With no real plans in Virginia Beach, we were winging it for the night. After a fair bit of driving up and down the deserted main drag, we found a parking lot at the docks for ~10$ a night. Turns out a local favorite restaurant is right next door.  It is packed, but we manage to sneak 2 spots at the bar for some yummy fresh seafood.  I never seem to fully relax the nights we boondocks in parking lots. Always getting up to check the SUPs are still on the truck, I feel vulnerable and wake up a lot.  I gave up wrestling with sleep at dawn and rolled out my yoga mat on the dock to do yoga as the sun came up.  Back in Rhonda, we decided we would push further south later today.  Virginia Beach felt much like Ocean City and both kind of reminded me of Surfer’s Paradise on the Gold Coast - probably uncomfortably hustling & bustling during peak season and with the hard influx of tourists the main strips are a tacky collection of gift shops, restaurants, and bars, all lacking any real personality or flavor. We are sure there must be some nice surrounding areas, but without recommendations, we were at a loss for their discovery at this point in time.  But we did find a rad cafe that had a big garden space to grow some of their veggies in. Eventually, Rhonda in their parking lot turned out to be a problem, so we wrapped up and pulled into a large vacant parking lot down the road to make our “North Carolina” plan. 
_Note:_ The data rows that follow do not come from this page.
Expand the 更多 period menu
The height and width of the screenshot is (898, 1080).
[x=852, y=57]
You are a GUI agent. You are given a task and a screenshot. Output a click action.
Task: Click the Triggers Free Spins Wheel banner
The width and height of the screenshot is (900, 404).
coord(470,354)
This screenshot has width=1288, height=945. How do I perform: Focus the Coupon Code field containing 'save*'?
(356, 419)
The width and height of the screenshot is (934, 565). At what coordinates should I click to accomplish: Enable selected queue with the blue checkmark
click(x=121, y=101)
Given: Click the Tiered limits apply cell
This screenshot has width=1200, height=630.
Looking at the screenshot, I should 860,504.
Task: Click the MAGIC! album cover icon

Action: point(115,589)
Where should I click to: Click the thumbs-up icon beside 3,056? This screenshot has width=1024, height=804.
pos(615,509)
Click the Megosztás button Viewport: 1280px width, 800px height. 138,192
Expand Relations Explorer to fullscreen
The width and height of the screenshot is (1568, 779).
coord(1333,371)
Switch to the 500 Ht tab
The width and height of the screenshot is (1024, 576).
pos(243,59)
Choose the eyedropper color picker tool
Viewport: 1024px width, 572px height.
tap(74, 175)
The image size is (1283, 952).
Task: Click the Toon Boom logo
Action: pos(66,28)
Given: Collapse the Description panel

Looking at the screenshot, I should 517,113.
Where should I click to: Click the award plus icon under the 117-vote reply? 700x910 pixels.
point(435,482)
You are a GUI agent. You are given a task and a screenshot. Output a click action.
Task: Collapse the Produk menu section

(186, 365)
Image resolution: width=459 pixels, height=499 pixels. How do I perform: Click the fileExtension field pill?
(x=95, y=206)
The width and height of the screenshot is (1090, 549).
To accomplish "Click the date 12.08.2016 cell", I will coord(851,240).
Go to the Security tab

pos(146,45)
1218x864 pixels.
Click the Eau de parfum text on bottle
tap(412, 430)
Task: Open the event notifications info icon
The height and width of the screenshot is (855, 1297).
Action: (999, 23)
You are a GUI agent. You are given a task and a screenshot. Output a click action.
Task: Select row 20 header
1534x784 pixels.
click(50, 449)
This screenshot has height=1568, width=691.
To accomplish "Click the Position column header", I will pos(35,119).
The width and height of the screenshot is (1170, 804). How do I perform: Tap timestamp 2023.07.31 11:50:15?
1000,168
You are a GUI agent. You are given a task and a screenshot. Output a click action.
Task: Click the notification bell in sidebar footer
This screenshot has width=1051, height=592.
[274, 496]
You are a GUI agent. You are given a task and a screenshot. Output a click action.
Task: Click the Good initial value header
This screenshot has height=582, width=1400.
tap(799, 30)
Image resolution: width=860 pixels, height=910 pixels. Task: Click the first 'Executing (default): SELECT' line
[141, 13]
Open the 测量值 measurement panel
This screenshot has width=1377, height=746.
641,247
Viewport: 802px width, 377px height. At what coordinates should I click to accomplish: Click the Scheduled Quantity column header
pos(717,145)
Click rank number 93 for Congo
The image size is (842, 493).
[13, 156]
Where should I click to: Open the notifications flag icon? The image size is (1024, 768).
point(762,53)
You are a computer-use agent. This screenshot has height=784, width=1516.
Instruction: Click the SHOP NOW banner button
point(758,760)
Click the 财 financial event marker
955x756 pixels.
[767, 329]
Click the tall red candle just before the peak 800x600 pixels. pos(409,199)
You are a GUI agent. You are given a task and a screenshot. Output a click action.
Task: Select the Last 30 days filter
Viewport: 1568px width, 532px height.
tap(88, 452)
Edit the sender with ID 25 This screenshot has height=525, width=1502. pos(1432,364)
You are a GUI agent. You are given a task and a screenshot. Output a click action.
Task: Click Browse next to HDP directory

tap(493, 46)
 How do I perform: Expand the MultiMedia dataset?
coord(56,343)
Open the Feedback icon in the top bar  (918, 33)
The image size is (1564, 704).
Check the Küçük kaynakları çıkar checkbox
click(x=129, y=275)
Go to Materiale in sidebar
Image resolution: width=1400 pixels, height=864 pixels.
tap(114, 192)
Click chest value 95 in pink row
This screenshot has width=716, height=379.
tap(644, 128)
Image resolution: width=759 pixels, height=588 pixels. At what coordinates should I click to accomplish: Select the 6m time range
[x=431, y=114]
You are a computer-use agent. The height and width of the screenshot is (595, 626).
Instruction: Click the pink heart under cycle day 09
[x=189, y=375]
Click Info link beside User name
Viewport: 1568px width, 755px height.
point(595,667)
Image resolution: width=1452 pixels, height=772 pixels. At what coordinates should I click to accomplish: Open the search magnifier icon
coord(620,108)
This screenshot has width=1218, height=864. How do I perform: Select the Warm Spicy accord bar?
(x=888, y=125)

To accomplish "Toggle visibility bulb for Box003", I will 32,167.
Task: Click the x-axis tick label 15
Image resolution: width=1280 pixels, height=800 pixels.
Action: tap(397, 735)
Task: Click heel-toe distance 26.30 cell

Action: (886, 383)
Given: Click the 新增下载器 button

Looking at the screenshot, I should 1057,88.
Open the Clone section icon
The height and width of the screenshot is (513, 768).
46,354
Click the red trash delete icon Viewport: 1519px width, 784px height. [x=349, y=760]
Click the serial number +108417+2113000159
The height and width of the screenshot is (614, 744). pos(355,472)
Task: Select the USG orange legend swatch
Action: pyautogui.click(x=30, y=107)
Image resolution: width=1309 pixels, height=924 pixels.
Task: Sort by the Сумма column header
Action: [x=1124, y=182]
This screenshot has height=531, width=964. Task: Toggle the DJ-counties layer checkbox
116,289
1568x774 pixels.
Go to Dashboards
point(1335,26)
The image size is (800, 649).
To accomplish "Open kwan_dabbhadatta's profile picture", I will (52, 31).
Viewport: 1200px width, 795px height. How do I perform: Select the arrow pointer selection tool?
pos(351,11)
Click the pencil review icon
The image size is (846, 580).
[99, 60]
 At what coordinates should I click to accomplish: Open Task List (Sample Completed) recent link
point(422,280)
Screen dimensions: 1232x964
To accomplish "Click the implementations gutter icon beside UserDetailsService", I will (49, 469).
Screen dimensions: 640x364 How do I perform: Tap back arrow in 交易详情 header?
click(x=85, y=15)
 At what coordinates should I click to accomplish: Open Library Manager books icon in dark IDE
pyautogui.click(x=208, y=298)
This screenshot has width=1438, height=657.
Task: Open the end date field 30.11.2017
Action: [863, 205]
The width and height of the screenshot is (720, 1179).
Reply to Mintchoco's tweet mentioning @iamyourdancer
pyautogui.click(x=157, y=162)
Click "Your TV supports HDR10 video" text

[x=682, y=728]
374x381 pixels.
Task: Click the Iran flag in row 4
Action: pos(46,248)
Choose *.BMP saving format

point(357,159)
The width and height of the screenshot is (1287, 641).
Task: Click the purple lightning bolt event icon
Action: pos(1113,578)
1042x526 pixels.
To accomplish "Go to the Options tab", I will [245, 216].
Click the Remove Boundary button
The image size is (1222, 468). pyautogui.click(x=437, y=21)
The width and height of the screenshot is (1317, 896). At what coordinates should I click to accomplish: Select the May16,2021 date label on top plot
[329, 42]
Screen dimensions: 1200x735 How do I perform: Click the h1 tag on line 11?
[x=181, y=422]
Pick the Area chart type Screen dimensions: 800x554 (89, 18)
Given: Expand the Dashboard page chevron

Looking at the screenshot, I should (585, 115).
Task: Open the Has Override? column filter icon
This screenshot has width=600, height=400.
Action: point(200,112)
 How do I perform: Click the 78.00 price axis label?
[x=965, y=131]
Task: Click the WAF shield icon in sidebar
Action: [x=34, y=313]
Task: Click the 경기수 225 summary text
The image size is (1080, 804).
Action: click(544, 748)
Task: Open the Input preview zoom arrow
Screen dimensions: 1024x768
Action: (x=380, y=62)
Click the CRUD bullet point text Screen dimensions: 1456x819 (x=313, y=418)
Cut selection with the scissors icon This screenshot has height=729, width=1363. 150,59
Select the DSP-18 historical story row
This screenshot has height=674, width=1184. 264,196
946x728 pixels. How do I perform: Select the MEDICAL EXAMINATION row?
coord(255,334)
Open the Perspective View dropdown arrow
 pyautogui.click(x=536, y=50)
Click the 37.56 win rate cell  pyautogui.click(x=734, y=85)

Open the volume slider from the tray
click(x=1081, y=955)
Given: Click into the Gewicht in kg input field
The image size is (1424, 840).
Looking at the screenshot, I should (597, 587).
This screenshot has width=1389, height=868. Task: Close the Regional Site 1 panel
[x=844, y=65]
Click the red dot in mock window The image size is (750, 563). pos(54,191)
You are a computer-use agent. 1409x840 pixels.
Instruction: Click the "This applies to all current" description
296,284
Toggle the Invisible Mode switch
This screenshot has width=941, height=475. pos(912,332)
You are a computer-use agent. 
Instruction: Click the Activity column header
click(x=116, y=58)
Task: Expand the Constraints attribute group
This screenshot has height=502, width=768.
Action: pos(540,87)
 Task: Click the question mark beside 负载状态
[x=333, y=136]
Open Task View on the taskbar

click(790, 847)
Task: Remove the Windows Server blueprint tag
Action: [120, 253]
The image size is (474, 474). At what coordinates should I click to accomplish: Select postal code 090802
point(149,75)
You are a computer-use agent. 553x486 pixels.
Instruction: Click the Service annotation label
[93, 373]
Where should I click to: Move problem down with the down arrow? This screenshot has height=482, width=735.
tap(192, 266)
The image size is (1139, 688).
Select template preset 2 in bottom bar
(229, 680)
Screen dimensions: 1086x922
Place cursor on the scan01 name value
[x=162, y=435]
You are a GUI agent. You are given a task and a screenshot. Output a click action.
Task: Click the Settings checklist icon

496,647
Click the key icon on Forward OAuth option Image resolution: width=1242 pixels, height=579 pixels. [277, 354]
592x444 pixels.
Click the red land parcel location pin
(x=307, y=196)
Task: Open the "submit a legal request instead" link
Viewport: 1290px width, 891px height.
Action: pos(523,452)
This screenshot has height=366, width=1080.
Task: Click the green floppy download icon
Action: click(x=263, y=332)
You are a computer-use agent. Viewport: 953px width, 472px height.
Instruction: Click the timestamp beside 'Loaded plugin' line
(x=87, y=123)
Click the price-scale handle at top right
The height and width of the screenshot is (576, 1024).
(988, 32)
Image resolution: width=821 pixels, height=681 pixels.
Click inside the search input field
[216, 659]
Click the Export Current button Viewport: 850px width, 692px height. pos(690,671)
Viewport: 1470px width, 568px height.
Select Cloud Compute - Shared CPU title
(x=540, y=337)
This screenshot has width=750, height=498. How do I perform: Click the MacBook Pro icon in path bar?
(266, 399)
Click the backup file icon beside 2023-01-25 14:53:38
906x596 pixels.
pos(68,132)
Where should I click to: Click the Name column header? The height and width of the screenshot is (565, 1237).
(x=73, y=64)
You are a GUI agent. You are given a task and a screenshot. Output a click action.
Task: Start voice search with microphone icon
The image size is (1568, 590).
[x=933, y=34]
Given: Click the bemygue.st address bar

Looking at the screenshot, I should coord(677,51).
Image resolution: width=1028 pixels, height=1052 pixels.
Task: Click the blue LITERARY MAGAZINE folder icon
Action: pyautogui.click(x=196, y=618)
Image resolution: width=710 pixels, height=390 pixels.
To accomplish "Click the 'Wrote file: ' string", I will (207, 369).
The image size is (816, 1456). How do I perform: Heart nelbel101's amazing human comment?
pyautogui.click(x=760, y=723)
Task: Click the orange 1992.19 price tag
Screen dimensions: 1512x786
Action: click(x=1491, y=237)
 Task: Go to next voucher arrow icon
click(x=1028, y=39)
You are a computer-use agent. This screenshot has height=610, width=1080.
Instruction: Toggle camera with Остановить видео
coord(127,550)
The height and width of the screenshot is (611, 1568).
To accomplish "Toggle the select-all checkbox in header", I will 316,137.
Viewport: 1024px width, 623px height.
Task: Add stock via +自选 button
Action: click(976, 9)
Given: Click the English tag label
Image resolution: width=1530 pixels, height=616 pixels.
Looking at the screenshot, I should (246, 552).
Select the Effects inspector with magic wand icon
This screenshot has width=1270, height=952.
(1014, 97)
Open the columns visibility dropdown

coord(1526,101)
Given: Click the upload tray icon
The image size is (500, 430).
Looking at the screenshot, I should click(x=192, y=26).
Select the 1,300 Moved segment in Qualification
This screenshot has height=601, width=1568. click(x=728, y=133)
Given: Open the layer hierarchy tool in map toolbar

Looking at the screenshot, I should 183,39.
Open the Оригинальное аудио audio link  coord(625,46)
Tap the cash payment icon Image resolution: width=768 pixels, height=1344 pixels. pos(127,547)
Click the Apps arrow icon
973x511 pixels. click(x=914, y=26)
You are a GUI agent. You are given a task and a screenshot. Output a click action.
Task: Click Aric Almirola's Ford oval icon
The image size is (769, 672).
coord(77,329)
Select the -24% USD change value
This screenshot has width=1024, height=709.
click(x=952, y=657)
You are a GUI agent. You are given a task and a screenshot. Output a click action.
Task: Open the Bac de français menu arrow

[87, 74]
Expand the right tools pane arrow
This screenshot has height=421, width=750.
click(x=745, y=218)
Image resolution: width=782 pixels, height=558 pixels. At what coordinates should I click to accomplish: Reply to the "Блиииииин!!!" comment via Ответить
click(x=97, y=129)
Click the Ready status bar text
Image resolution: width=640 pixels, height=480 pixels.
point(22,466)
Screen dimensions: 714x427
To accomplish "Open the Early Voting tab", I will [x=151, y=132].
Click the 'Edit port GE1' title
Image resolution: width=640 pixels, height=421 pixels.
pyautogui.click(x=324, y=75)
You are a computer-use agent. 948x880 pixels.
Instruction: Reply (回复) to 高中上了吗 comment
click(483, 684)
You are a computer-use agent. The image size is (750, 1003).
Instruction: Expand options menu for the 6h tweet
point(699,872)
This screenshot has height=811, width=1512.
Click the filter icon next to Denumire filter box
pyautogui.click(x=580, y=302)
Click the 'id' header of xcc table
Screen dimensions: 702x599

Sitting in the truck, windows down, computer out…. and doesn’t a man approach us and ask “Do you like crabs? Cause I caught a whole bunch! I’m Carleton, what’s your names?” Now we weren’t hungry, Carleton was possibly homeless, and it was apparent that he wanted us to buy these crabs. We were politely saying “Nah, thanks man”. But he persisted and said “You got a kitchen in there, right?” pointing at Rhonda.  “Cause I could cook ‘em in there, and leave you some. Like a a barter!” …More awkward “Umms” on our behalf… Then he said “But I am so hungry, and it would really help me out”.  Well next thing you know, we are steaming crabs in Rhonda. Our precious 15 foot camper fills with the overwhelming smell only cooking seafood can create. And I’m none too happy about it! Clambering over our bikes to open any window I can reach. Pedestrians are now commenting on the smell as they pass on the side walk some 30 feet away… Carleton casually crosses the parking lot to talk to a lady with a baby stroller…. and then we lose sight of him all together. The crabs are very “done”, and I’m getting irate… “What if he doesn’t come back? Where the heck is he???!!!”.  We decided to double bag the crabs and leave them for him with a note saying how rude it was to just piss off on us while we tried to help him out.  I’m about two lines into said note, when Carleton come bounding back across the parking lot. Carrying a huge box. My first thought was he thinks he’s moving in with us LOL, won’t that be cozy! Turns out the box was full of packaged white collared shirts, toothpaste & deodorant packets, blankets, bars of soap… He wants us to take a few of everything - and he is pushing each item into Rhonda after presenting how “awesome” it was. We are pleading - “Thanks man, but we don’t need it”, “we don’t have room for extra stuff”, “someone else needs this more than us ”. Nothing slowed him down. My frustration peaked and my politeness promptly vanished: “WE DON’T WANT ANY OF IT” I said angrily. At which point he replied “The women!!! They always get crazy”. Grrr! I was so mad!!! We quickly pulled away, with all of Rhonda’s windows open - not caring! A few blocks away we pulled over to close up properly.  So much for our good deed of the day, smh. 

That evening we rolled Rhonda over the North Carolina border….. We had a lot to see and the countdown to Thanksgiving in Wilmington, NC had ticked down to T-4 days already… To have more time I would’ve loved to explore more around the VA/NC border - seems like there are loads of lakes that way… But that will have to be another time!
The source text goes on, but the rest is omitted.